Task requirements
Rescale the material from the line containing "Click the suggestion" through the line containing "click(493, 387)". Write out only those lines again with their requests unchanged, and multiply each click coordinate in the answers by 1.35, rounding to whole numbers with halves rounded up.

Material on finding words and elements:
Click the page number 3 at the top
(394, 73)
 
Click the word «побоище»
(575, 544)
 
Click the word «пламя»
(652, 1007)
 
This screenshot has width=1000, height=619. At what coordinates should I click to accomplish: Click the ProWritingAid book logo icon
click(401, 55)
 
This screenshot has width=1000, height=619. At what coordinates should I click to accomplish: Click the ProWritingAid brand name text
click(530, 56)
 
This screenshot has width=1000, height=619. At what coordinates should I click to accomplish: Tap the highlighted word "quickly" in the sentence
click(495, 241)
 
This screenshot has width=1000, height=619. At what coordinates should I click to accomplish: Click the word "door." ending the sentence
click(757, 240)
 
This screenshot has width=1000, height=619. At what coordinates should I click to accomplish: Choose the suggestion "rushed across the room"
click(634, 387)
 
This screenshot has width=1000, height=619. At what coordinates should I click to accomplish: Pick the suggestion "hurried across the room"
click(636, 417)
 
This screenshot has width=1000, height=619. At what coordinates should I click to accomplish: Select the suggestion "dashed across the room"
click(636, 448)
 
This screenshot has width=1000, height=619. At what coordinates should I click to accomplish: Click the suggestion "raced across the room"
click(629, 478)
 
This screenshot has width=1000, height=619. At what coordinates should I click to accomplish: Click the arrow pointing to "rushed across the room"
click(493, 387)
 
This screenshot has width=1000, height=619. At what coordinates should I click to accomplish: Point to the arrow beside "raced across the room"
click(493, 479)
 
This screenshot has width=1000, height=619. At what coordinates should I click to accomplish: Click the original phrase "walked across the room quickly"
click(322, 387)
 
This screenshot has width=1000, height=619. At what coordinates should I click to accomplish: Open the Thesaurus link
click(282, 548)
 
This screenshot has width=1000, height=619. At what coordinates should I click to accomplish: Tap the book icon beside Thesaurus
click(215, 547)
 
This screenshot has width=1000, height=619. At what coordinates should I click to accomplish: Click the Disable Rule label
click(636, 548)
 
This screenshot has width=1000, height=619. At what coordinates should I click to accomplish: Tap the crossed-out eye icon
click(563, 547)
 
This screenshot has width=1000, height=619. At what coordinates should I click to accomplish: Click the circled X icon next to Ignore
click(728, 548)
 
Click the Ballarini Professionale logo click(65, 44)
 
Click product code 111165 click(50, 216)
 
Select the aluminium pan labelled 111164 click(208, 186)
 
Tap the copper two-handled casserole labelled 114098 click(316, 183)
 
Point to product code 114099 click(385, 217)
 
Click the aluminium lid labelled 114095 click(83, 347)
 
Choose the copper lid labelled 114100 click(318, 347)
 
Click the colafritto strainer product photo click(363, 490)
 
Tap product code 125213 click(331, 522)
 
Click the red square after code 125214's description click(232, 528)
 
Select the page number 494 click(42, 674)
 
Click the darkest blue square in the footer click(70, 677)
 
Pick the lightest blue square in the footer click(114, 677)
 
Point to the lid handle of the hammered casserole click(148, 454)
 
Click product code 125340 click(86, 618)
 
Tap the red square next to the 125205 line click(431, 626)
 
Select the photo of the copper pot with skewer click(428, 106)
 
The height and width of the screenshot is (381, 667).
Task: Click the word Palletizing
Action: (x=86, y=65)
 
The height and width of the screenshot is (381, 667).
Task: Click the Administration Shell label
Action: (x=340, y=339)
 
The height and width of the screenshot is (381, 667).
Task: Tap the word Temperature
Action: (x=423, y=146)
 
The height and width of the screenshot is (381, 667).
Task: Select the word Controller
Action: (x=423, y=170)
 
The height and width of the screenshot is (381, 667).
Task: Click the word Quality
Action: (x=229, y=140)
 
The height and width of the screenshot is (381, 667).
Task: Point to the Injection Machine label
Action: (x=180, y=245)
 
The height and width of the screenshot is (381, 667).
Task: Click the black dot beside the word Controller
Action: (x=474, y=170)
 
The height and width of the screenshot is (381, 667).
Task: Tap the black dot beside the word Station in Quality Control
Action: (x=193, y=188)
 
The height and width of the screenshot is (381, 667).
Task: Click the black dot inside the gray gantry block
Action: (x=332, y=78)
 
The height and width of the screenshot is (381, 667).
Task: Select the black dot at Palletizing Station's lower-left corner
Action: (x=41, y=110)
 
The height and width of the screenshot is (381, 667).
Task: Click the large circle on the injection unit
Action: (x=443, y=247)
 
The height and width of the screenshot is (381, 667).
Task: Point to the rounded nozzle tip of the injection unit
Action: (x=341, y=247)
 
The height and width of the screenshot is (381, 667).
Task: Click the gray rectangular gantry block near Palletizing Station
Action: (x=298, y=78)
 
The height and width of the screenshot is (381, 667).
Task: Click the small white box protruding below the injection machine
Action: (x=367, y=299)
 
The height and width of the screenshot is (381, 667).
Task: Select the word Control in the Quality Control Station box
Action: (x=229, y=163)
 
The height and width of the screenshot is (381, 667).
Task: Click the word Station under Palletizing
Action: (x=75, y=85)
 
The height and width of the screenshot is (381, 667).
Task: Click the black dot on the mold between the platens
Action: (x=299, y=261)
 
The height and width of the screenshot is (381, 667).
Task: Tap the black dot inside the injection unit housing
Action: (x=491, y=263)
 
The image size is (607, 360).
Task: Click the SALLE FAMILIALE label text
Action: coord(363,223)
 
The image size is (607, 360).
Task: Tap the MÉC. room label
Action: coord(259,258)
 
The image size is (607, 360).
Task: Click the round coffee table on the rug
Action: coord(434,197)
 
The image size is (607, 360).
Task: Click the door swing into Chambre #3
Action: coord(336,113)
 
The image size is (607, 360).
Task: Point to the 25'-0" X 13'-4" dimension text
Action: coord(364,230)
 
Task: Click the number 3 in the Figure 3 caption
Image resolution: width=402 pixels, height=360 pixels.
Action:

Answer in full
This screenshot has width=1000, height=619. At what coordinates should I click to accomplish: Click the suggestion "raced across the room"
click(849, 645)
 
This screenshot has width=1000, height=619. At what coordinates should I click to accomplish: Click the arrow pointing to "rushed across the room"
click(666, 522)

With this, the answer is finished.